Le chevalier descendit de sa monture et retira son heaume pour aller voir le blessé. C’était un tout jeune homme d’une quinzaine d’années.
— N’essayez pas de vous lever, mon cousin, dit-il au blessé. Vous avez perdu beaucoup de sang et nous allons nous occuper de vous.
« cousin » ? L’esprit d’Eadrom était totalement confus, mais il comprenait que quelque chose d’absolument impossible s’était produit… Le chevalier qui venait de le sauver portait sur son bouclier le castel noir à trois tours. Le blason primitif des Iontach.
Sur cette découverte, il perdit connaissance.
* * * * *
Très loin de là, dans un autre espace et un autre temps, deux puissantes entités étaient engagées dans un jeu de stratégie mortel.
La première était un dragon… ou plus exactement LE dragon. Celui dont même les plus anciens de la race ne parlaient qu’avec terreur et respect. Son jeu était subtil, car un usage trop intensif de ses pouvoirs provoquerait des conséquences qu’il n’était pas en mesure d’anticiper, et à fortiori de contenir. Il déplaça un assassin sur une tour de mage.

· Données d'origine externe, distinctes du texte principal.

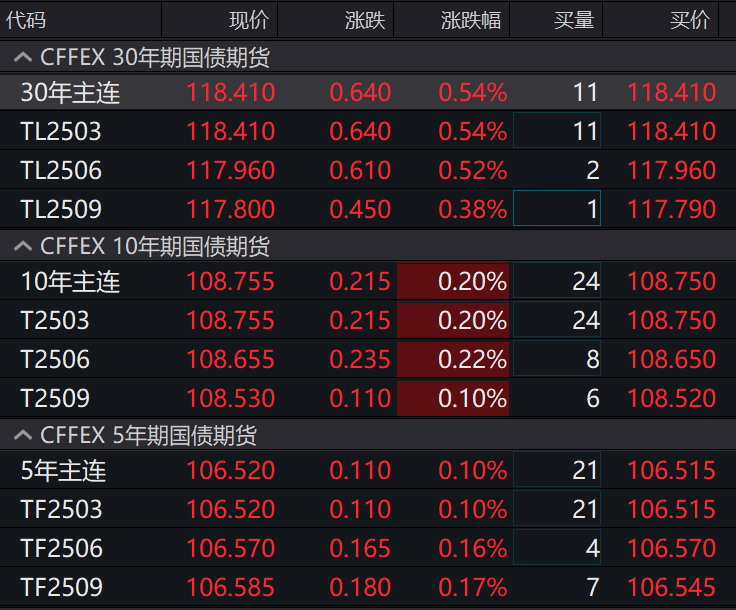
Task: Collapse the CFFEX 5年期国债期货 group
Action: coord(20,435)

Son adversaire était une divinité hybride mi-humaine, mi-serpentine. On l’appelait tout simplement le Serpent et en termes de pouvoir, il était au moins l’égal du Dragon. Il posa plusieurs jetons au dessus du magicien, l’un d’entre eux portait les couleurs du Dragon. Puis il attendit en se demandant si son adversaire sacrifierait une de ses pièces pour atteindre son but.
Le Dragon posa une carte « fourberie », une sorte de joker, et abattit le magicien sans toucher aux autres pièces.
— Bien joué ! fit le Serpent d’un air faussement jovial.
En même temps, il constata avec satisfaction que son adversaire venait de jouer sa dernière carte, alors que lui-même en avait encore trois.
Il posa une « résurrection », remit son magicien en jeu et le déplaça vers un cercle de pouvoir ou il échangea trois jetons violets contre un golem d’acier.
— Je passe ! Fit le dragon d’un ton neutre.
Et il piocha une carte.
Le serpent déplaça son golem sur le pion au dragon qui était retourné à sa base… Cette fois, le Dragon réagit promptement et posa son assassin.
— Toujours les mêmes pièces, ricana le dragon. J’ai l’impression que vous êtes au bout de vos ressources.
— C’est à vous, répondit le Dragon.
Le serpent lança son golem à l’attaque avec cinq dés de combat contre trois pour le dragon… mais ce dernier tira un « double magie » et projeta ses pièces dans l’outretemps. Attaque annulée.
À son tour, le Dragon activa son « magicien inconnu » et piocha deux jetons violets. Il s’en servit aussitôt pour acheter une ressource magique : le premier pour payer la ressource et le second pour la prendre face cachée.
— Mesquin ! Grogna le Serpent.
Puis il utilisa deux cartes de sa main et joua son coup… un coup tellement stupéfiant que le Dragon resta quelques secondes bouche bée devant son adversaire.
— Je vous autorise à concéder, suggéra le Serpent.